The generic drugmaker says it will soon begin using Gen 2 tags, first for manual tagging and then, by year's end, in its production line.

By Mary Catherine O'Connor

May 1, 2006—Mallinckrodt Pharmaceuticals, a division of Tyco Healthcare that formulates, manufactures and distributes generic drugs, is no newcomer to RFID. Since 2004, Mallinckrodt has been tagging bulk bottles of select strengths of the generic oxycodone and acetaminophen painkillers its Hobart, N.Y., distribution center ships to select Wal-Mart locations. Last September, however, the firm announced it was looking to broaden its use of the technology by tracking more products with RFID (see Generic Drugmaker to Pilot RFID).

Darrell Biggs, senior RFID project engineer for Mallinckrodt Pharmaceuticals, reports that last year, his company put out a request for proposals to obtain a consultancy's help in furthering its RFID deployment. "We received several responses, and we decided to go with Unisys," says Biggs. "Unisys conducted a business case analysis, finalized in December of 2005. Out of that, we've revamped our RFID roadmap. It showed there are areas where we are—and are not—going to get value from RFID."


Darrell Biggs
In developing the business case analysis, Unisys conducted a number of studies for Mallinckrodt and brought together a cross-functional team of key personnel, including senior executives and leads from Mallinckrodt's information services and marketing departments. Unisys conducted walk-throughs at the drugmaker's facilities, interviewing people at its distribution center to ascertain how growing the quantity of items carrying RFID tags might impact its current business processes. The firm also studied the potential costs of integrating RFID into material-handling scenarios other than manually applying the tags. It compared the costs of integrated and automated approaches, such as adding automated application to the packaging line, with the benefits and long-term cost-savings they would provide.

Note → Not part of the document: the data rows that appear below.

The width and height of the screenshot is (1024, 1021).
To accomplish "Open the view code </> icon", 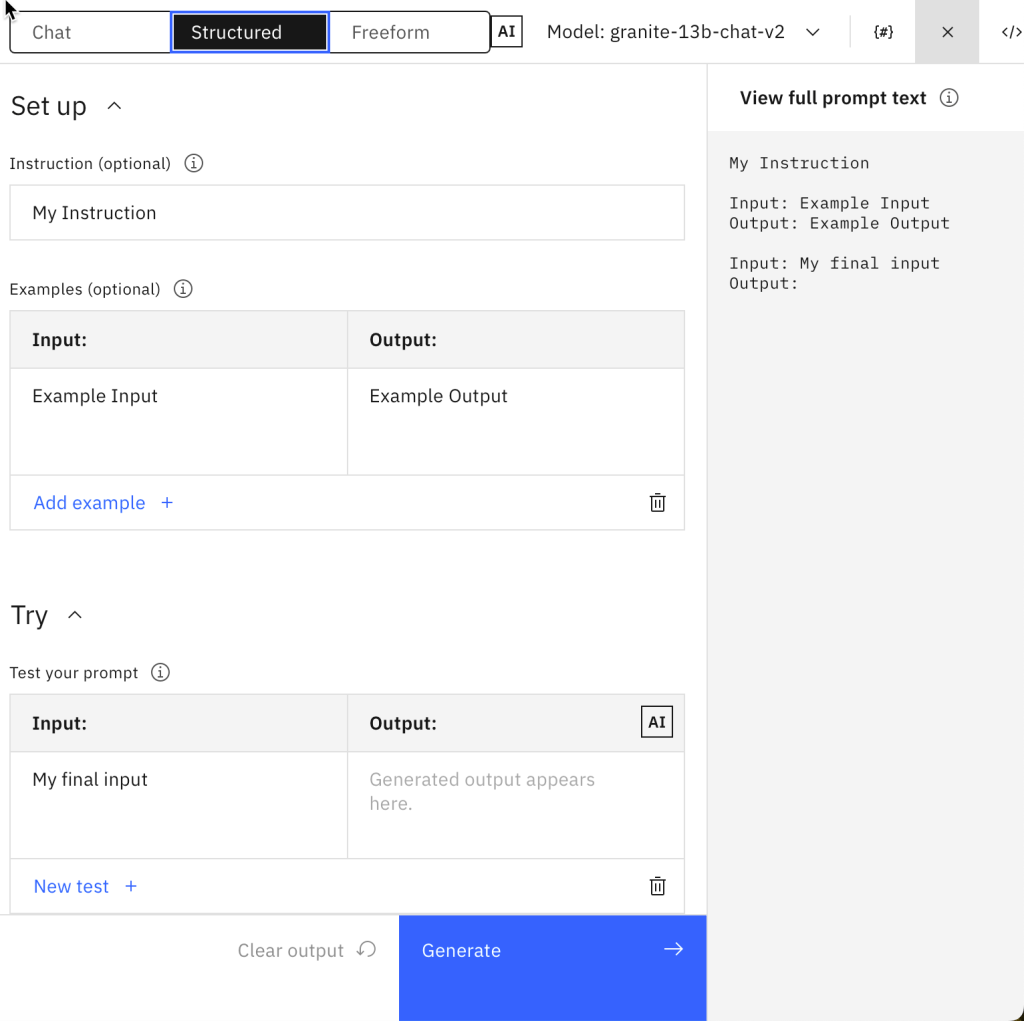I will point(1010,32).
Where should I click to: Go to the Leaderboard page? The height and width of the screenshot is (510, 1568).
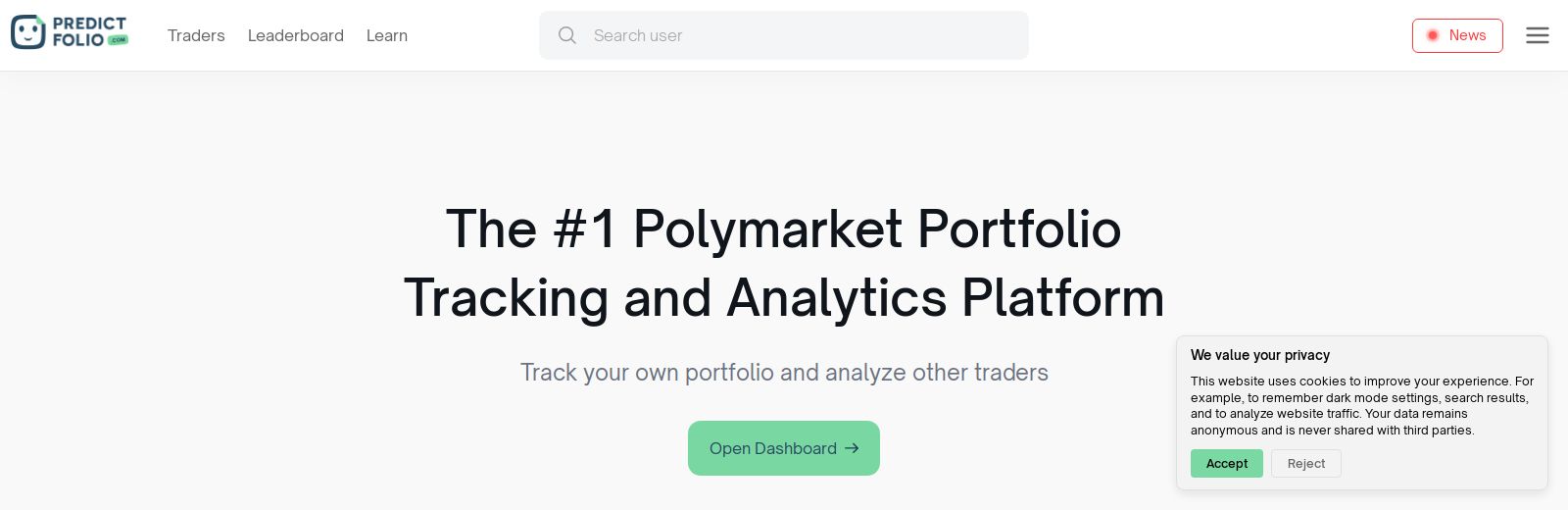pyautogui.click(x=295, y=35)
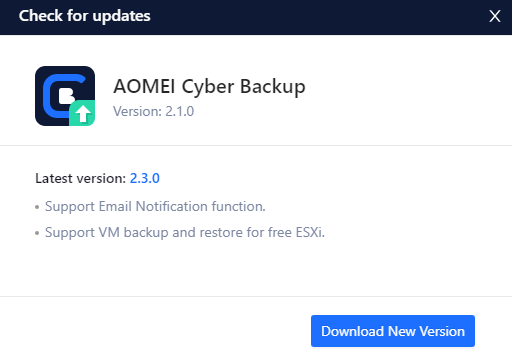Click the word Notification in first note
The height and width of the screenshot is (360, 512).
[x=172, y=206]
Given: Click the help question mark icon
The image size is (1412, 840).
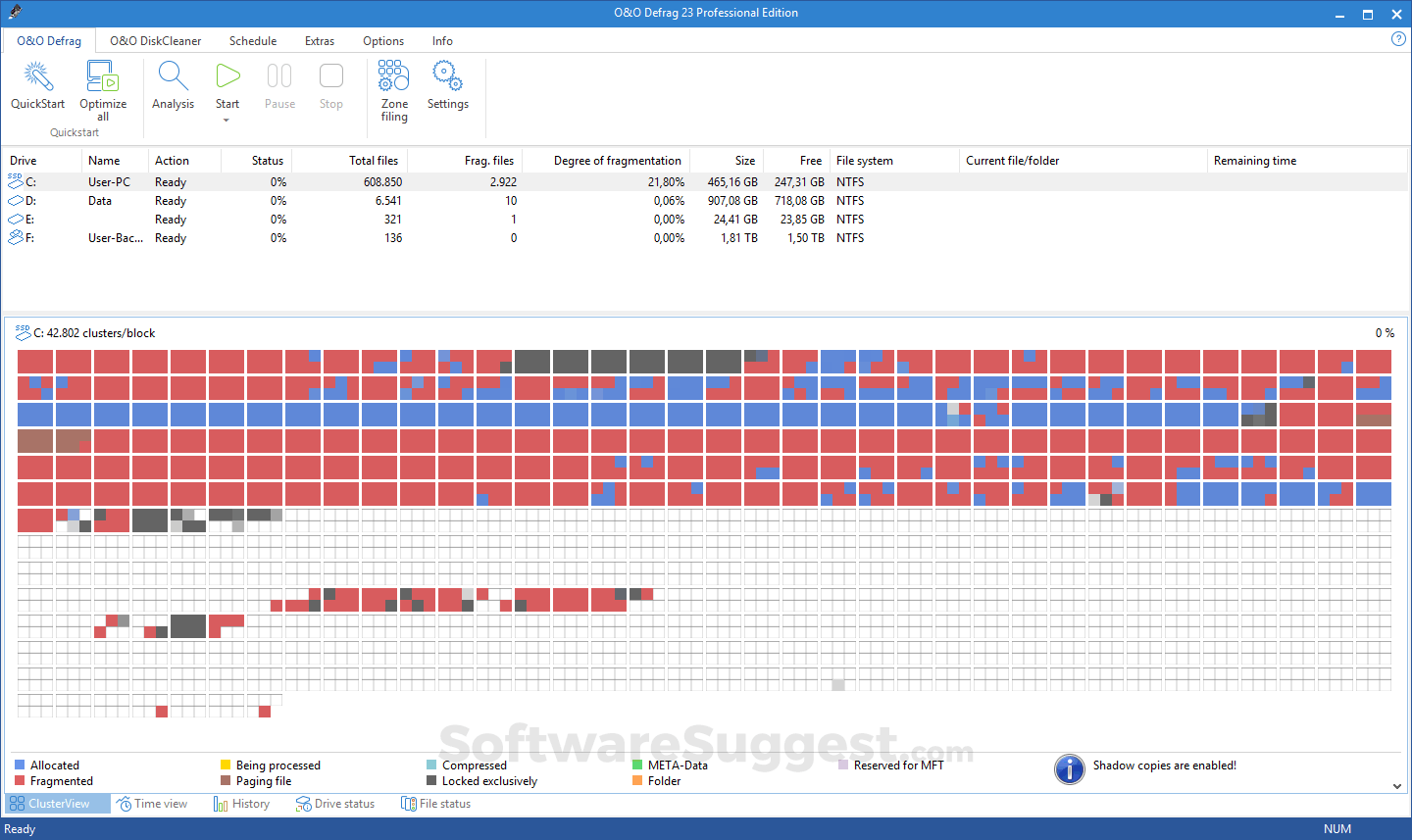Looking at the screenshot, I should point(1398,38).
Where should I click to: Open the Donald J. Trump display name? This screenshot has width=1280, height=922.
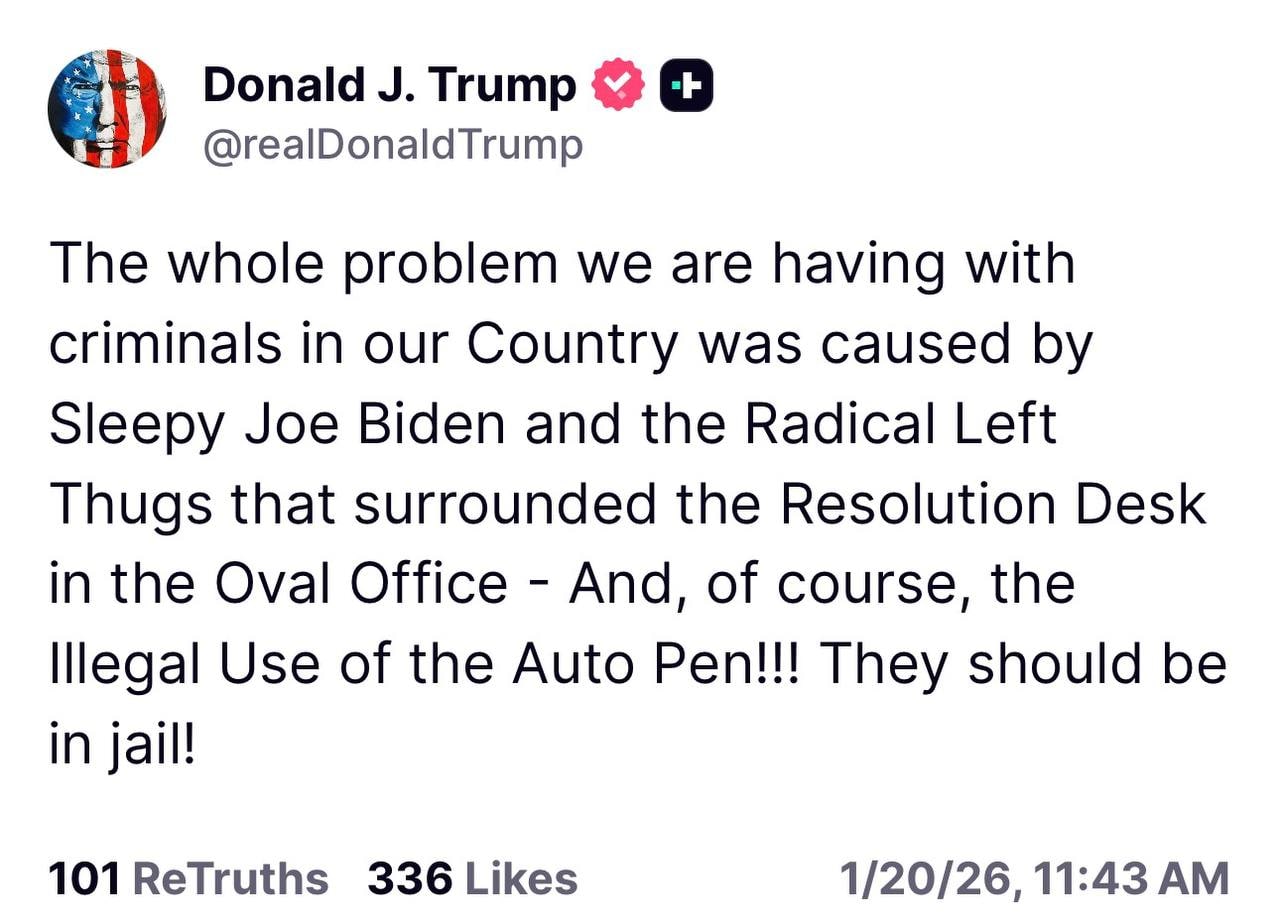point(389,86)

"I was amazed by how difficult it was to look at everything," says Biggs. "To do a really good business case is really harder than you'd expect."

Based on the findings of the business case analysis, Biggs explains, the company is moving this quarter from the EPC Gen 1 Class 1 passive UHF tags it currently hand-applies to select drugs at its distribution center, to Gen 2 Class 1 passive UHF tags. By the end of the fourth quarter, Mallinckrodt will also begin testing the automatic application of tags in its packaging line. RFID inlays will be applied and encoded, then the encoded data will be verified and collected by interrogators and automatic application devices built into the packaging line. Biggs will not discuss all of the vendors that will enable this system, though he does say Mallinckrodt will continue its partnership with ADT Security Services, a Boca Raton, Fla.-based unit of Tyco Fire & Security, which provides Sensormatic Agile 2 UHF readers and antennas for Mallinckrodt's Wal-Mart tagging deployment.